Wednesday, 28 May 2014

St Jean de Luz to Zarautz – 22nd May - One we will never forget!

Still on catch up - 3 posts today, for chronological order read Valladolid to San Sebastian to St Jean de Luz, then St Jean de Luz first.


Well I can only sum up this day as one of mistakes – too many.  No pictures today, no time to take pictures, just text – sorry it’s so long but it felt like a very long day - one of our shortest journeys ever and one of the longest.

We set off from out of the campsite with no problems – that’s about as good as it gets.

This was meant to be a short hop of less than an hour to Zarautz, just the other side of San Sebastian but felt like it took a month.

Just for a change we didn’t need to get LPG – even though we were now on reserve.  The nearest LPG station was in San Sebastian but we’ve done 90 miles on reserve before however I wasn’t sure actually when it had gone onto reserve.  Still we had half a tank of petrol so it didn’t matter if we used a bit – mistake No 1 – explanation further on.
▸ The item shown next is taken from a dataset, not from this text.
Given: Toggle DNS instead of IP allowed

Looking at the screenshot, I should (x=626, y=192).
Mistake No 2. I clipped a curb getting out of St Jean de Luz, it was one of those that just stuck out on a roundabout on a narrow road.  It was quite a clip and it sounded like everything in the van had bounced about 2 feet in the air.  Well you get used to what I call “settlement noises” as all the things that have been shoved into cupboards settle into a place and stop rattling, but this was quite a bang.  A little further down the road I thought I could hear a cupboard door opening and banging shut again.  Iain assured me that he had shut all the cupboards properly but I was convinced I could hear things dropping into the sink. A quick check revealed that the bang had caused the catch to open and indeed this was the banging noise.  No damage done, cupboard closed and on our way, but this had unsettled me.
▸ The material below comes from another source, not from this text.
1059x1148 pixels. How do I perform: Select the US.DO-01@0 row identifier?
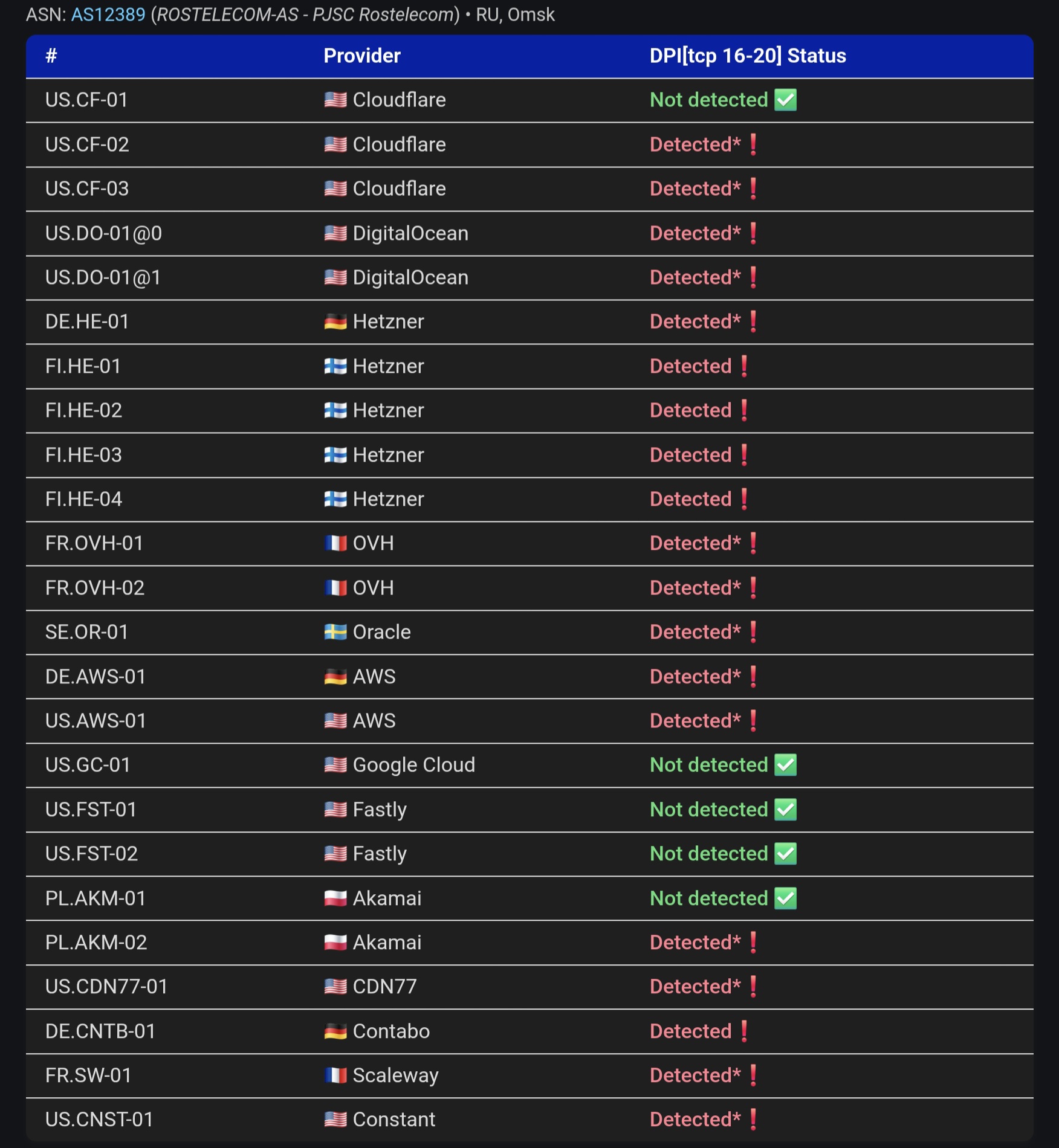pos(103,233)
We picked up the motorway and headed off.  I didn’t feel comfortable when we approached the toll booth but got through ok,  I just wasn’t feeling confident today and said so. I forgot to mention that I had cut up a log lorry a couple of days ago just outside San Sebastian and it had upset my confidence quite a bit.  When overtaking, I usually try to do so on a straight section of road, I pull out, get my line right and then go for it foot hard down.  I had become quite confident recently and even managed to overtake 3 lorries in one go a few days before, very successfully with no wobbly legs. However, when doing lots of ups and downs, if you are stuck behind a lorry you can be going very slowly on the ups, which makes it easy to overtake but it takes a long time.  If you wait until you start to go down then they start picking up speed and you have to go even faster to overtake.   Well when you are going around the mountains there are a lot of ups and downs and bends so unless you want to go at 40mph on all the ups you have to pick your times.  It was on an up at 40mph that I decided to take on the log lorry.  I pulled out but didn’t realise until I was committed that there was a right-hand bend coming up.  I just got the line totally wrong and came across too close into his lane.  He was not a happy bunny.  Lots of hooting and quite a loud shout from Iain and I moved over to the left very quickly.  Iain said after that the poor lorry driver had had to move over onto the hard shoulder to avoid me. Again no harm done but this was really the closest shave that we had had.  Now it sounds like my driving is terrible, well it’s not, it’s just that I’m driving a wide truck and unlike when driving a car, you have very little margin for error. I take my hat off to the long-distance lorry drivers that do it for a living. But it had shaken me and my confidence quite a bit.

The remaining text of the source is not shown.